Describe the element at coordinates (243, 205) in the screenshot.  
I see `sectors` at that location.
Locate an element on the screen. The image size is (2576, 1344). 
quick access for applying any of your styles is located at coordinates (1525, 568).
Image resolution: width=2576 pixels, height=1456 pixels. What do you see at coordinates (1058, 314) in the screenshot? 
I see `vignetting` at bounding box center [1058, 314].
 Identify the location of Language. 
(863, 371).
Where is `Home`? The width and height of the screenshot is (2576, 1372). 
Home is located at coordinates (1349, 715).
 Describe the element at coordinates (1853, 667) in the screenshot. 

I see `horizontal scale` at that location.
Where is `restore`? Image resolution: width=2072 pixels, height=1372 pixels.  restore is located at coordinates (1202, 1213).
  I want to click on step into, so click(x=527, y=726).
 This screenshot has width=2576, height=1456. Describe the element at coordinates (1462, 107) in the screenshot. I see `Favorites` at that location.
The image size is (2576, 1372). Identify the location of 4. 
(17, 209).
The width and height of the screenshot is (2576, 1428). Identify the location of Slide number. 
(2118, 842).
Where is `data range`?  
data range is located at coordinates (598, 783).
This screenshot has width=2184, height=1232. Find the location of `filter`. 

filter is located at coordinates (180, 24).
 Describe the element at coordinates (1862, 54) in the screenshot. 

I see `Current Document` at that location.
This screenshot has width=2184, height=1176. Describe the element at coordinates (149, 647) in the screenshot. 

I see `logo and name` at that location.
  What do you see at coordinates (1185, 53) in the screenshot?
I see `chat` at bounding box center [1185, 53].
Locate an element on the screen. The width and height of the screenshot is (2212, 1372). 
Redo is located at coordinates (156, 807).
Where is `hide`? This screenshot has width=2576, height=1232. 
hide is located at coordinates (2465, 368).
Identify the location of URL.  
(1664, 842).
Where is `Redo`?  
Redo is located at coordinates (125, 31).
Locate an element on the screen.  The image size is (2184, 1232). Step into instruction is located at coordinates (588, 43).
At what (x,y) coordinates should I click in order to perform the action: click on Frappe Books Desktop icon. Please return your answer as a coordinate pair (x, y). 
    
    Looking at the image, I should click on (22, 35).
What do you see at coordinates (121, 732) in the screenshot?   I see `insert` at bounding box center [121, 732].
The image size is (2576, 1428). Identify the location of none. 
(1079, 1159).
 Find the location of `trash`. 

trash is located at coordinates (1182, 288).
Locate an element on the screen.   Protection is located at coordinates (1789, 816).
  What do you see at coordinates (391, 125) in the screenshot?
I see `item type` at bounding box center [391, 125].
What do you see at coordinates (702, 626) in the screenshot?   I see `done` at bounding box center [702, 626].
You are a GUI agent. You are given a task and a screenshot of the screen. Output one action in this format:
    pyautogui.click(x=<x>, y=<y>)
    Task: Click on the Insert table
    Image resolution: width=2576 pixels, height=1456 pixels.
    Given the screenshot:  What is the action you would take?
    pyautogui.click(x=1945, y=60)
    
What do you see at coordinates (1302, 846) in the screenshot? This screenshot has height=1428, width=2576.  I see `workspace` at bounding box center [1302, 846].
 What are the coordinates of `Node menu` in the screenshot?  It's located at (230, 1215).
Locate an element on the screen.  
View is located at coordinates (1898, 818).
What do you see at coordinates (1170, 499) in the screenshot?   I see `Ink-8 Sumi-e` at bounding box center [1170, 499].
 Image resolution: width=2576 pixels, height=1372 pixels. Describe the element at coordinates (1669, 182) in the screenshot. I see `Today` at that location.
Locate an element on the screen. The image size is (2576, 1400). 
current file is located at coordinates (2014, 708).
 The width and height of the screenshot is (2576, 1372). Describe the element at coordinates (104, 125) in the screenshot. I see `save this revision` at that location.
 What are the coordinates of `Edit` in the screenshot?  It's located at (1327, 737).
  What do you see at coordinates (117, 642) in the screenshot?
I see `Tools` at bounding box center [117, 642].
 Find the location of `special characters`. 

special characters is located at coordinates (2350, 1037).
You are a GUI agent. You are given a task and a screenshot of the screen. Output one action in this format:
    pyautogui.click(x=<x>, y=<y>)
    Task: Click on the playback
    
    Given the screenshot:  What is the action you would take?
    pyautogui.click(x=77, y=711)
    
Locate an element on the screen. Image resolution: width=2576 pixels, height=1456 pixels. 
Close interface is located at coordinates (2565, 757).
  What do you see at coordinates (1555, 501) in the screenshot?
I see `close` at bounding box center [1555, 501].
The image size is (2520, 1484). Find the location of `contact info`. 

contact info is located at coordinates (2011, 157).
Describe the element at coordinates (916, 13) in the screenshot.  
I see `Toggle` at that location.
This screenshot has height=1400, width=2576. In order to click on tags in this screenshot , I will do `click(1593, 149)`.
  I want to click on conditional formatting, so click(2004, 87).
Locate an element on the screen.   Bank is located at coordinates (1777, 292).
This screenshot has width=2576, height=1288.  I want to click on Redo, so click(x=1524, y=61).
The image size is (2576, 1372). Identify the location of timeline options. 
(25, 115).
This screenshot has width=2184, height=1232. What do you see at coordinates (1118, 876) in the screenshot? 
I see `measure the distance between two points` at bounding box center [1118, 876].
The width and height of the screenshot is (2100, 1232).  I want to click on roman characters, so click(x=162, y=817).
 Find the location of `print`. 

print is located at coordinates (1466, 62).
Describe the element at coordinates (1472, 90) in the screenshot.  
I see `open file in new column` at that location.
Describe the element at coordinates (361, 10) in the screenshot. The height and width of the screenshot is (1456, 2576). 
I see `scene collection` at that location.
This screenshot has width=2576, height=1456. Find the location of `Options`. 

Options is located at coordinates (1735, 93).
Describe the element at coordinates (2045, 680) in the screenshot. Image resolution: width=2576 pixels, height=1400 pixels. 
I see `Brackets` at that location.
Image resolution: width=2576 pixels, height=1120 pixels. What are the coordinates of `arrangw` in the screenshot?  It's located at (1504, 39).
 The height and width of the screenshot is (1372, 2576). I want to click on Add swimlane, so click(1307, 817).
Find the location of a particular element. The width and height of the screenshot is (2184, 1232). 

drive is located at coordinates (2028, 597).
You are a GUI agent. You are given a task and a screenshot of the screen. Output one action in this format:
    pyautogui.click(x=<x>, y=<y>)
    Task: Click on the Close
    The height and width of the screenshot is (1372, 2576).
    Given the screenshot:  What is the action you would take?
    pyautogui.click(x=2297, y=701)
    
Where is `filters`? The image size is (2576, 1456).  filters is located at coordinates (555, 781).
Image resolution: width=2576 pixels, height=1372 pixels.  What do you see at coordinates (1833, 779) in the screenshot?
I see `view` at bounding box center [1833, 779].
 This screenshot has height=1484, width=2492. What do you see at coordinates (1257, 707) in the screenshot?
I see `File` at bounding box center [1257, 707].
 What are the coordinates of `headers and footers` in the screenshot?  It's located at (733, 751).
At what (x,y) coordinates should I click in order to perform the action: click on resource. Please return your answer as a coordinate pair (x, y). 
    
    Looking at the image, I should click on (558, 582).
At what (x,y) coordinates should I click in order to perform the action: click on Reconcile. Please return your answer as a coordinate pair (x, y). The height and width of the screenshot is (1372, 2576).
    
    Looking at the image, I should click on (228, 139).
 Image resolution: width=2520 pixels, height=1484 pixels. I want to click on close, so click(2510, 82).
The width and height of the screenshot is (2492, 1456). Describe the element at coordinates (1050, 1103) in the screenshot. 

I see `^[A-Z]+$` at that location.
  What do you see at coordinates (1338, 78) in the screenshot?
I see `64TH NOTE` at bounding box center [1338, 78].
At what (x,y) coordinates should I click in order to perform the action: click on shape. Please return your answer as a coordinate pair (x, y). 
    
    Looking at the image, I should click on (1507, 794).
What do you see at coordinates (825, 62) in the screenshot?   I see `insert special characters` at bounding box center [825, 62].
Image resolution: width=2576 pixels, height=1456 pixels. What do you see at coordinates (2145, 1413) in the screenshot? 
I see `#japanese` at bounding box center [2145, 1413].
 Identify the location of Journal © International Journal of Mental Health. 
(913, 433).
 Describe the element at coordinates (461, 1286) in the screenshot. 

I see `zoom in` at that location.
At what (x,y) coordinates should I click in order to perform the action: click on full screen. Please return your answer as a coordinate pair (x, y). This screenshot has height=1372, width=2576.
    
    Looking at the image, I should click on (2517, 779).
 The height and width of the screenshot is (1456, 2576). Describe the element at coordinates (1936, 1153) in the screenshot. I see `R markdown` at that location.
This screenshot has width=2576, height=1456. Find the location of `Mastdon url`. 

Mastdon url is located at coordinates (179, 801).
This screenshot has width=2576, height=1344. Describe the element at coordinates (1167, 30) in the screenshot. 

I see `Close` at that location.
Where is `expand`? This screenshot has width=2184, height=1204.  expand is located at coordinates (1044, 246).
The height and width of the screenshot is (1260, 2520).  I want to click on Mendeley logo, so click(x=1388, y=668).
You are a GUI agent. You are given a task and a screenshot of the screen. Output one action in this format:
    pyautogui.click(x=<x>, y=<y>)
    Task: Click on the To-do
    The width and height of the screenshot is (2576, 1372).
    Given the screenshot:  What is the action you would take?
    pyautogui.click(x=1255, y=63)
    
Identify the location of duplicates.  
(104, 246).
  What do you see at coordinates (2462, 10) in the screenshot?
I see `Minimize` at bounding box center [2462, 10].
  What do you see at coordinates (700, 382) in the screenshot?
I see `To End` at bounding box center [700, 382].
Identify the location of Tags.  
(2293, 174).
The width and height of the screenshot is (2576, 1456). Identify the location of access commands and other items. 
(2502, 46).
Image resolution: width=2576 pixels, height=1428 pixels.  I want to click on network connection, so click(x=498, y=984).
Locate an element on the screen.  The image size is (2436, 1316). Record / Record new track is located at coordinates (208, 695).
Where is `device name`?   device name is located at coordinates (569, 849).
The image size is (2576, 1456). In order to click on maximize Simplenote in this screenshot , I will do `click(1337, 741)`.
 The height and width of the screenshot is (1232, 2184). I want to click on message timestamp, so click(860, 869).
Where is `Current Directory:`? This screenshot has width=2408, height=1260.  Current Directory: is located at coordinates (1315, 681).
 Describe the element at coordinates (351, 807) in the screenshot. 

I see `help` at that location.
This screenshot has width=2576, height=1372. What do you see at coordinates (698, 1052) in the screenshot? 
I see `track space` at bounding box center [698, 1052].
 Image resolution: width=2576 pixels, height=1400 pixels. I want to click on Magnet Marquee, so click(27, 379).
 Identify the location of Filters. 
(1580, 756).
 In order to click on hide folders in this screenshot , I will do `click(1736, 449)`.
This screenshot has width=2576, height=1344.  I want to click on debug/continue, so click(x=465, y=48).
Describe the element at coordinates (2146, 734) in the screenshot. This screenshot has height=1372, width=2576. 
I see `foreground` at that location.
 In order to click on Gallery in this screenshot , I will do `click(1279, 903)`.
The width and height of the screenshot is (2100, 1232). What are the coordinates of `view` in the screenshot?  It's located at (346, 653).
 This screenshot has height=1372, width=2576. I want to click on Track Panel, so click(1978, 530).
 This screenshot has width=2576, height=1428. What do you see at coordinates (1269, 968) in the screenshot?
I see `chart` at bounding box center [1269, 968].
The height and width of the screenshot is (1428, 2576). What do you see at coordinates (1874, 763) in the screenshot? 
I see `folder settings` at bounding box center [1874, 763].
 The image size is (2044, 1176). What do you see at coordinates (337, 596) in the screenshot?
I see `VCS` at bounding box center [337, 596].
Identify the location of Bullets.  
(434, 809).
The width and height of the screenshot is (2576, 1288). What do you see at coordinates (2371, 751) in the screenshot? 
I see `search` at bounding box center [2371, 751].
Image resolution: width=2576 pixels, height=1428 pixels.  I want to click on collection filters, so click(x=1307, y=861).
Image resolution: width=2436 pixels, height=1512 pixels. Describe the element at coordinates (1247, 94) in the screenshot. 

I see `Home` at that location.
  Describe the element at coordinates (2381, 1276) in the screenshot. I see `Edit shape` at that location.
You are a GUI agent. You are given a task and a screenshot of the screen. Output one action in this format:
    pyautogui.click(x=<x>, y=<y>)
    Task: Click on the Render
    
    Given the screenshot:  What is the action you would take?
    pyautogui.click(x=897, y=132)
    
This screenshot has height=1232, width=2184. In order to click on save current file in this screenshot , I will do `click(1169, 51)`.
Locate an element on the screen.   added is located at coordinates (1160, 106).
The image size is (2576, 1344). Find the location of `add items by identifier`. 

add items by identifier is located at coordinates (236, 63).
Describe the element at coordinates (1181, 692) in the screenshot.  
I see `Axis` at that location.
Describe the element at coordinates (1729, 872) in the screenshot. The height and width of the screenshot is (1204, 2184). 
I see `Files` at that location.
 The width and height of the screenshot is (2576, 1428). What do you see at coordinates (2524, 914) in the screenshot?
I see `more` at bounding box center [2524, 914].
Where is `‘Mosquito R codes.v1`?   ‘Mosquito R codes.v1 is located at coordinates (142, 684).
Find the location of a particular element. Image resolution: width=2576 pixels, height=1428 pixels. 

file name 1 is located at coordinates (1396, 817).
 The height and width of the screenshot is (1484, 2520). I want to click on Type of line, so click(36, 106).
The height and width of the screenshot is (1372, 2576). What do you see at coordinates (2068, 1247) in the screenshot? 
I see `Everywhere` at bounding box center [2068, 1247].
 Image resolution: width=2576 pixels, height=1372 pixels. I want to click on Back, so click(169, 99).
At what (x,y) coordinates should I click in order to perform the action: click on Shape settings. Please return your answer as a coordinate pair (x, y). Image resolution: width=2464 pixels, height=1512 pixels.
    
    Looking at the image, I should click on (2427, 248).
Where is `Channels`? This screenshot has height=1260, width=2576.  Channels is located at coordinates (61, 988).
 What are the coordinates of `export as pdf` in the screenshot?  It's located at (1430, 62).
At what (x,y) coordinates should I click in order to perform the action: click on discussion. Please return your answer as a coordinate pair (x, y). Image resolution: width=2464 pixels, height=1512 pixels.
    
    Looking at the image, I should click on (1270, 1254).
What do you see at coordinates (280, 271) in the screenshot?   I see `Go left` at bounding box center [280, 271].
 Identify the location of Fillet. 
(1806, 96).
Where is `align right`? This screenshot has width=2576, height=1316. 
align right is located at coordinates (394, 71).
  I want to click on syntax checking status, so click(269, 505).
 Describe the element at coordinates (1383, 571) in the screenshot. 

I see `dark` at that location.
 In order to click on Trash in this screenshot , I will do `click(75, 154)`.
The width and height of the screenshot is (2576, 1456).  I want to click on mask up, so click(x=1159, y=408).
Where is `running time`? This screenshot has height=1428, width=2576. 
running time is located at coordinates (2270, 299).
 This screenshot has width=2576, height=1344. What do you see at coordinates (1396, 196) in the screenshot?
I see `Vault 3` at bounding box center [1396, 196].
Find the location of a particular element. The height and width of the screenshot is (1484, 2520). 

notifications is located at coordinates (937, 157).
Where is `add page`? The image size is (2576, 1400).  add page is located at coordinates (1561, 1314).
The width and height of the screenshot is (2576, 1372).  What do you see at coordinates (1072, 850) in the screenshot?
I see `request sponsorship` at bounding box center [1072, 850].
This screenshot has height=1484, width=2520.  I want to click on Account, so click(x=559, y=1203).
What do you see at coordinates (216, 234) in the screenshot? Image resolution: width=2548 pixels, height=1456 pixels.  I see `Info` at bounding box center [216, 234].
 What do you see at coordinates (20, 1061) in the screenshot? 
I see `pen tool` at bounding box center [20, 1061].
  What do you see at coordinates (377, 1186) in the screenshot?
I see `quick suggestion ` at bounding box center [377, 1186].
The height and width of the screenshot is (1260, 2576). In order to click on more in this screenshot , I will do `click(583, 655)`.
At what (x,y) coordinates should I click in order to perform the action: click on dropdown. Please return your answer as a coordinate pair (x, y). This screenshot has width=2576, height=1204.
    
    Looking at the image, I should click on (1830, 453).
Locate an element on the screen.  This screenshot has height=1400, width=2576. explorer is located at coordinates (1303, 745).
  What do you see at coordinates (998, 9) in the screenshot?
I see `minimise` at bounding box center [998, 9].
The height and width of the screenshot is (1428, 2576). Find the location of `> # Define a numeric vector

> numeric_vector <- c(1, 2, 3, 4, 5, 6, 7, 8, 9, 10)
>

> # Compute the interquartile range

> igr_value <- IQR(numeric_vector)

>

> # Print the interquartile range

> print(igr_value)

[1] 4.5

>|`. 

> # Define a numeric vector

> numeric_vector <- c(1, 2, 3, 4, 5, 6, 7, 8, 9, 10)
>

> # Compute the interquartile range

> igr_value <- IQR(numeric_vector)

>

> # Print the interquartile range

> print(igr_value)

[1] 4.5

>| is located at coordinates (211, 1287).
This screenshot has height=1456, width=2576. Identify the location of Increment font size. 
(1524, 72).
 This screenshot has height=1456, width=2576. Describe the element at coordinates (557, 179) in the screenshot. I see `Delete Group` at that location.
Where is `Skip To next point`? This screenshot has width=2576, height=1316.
-=-=-=-=-
§ Brief:
Count the lines in the records above that contain the string "more", and reply with only that number.

§ Exercise response:
2